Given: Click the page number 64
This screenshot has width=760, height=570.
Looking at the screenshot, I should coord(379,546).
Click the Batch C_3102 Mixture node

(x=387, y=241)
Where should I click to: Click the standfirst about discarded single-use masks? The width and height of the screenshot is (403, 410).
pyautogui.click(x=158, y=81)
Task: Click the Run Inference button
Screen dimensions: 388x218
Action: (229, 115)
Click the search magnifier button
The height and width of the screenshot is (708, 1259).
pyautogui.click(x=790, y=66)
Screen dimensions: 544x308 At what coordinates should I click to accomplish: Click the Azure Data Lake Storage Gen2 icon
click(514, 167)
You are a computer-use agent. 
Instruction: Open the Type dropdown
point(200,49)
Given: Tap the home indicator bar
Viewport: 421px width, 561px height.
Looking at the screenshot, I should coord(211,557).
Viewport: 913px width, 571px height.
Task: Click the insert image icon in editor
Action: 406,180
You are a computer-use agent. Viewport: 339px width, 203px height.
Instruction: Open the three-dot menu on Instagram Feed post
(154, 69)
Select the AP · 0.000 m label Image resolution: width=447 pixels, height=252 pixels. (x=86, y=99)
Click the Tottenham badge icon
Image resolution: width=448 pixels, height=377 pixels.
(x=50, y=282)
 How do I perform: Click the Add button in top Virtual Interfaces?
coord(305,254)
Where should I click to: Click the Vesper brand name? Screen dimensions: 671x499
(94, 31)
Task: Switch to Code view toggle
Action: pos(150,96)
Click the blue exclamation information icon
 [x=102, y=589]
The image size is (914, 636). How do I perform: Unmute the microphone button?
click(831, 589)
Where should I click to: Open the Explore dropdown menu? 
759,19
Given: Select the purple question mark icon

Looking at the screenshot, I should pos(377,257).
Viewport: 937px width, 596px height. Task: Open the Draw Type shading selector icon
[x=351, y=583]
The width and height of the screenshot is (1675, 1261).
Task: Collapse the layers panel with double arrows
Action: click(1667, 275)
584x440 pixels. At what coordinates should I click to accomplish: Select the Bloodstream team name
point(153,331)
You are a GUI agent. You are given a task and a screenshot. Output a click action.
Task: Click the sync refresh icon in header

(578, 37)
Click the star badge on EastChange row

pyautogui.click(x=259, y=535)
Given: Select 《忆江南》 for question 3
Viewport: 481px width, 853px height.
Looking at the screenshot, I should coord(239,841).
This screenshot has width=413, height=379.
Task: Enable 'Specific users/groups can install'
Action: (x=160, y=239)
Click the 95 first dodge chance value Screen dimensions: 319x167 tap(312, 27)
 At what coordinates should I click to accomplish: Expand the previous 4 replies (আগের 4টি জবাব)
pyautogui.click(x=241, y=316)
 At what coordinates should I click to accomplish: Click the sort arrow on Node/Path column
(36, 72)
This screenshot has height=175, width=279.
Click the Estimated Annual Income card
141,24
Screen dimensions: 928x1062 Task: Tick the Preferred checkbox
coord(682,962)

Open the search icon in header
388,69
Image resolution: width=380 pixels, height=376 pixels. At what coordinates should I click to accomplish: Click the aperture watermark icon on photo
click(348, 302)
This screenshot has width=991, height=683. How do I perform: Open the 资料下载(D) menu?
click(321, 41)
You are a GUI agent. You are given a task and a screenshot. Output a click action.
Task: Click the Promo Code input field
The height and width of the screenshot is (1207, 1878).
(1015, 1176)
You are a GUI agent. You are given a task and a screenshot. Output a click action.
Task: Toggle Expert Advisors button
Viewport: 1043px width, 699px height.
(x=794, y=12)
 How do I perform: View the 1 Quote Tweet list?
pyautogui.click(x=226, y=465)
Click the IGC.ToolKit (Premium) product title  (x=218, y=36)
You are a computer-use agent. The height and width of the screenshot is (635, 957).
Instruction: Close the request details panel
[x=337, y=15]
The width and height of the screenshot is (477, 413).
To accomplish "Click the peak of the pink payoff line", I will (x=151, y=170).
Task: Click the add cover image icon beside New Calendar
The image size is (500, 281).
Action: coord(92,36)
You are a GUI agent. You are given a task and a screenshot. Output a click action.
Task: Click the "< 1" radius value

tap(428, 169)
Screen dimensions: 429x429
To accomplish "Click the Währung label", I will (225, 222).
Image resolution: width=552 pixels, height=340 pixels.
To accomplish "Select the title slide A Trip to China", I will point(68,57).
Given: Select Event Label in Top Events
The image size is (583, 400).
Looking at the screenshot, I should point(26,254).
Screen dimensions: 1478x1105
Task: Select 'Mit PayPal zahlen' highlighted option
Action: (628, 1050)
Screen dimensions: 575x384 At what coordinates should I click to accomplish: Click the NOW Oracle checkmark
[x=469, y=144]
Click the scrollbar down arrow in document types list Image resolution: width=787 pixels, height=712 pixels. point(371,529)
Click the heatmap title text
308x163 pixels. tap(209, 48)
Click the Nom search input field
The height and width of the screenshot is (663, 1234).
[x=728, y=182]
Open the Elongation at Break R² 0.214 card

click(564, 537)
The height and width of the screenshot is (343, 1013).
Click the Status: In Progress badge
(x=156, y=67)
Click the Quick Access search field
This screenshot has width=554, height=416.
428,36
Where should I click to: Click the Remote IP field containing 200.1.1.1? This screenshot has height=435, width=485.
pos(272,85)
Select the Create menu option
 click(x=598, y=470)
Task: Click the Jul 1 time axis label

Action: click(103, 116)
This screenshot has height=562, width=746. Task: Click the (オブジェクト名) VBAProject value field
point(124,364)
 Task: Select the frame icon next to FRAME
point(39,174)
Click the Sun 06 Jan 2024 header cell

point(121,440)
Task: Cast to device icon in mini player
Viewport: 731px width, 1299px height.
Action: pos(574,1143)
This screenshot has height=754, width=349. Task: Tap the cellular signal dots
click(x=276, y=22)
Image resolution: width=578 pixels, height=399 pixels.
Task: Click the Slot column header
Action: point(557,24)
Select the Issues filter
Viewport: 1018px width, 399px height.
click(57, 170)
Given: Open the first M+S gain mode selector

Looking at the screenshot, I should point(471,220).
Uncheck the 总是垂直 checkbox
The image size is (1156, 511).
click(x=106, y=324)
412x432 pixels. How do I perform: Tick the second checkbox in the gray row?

◇ ◇ ◇

Work instructions >>
Search the data above for the string "computer". Report every line where it is found.

Exercise result >>
You are a computer-use agent. 
You are a computer-use agent. Viewport: 339px width, 203px height.
You are a computer-use agent. The height and width of the screenshot is (635, 957).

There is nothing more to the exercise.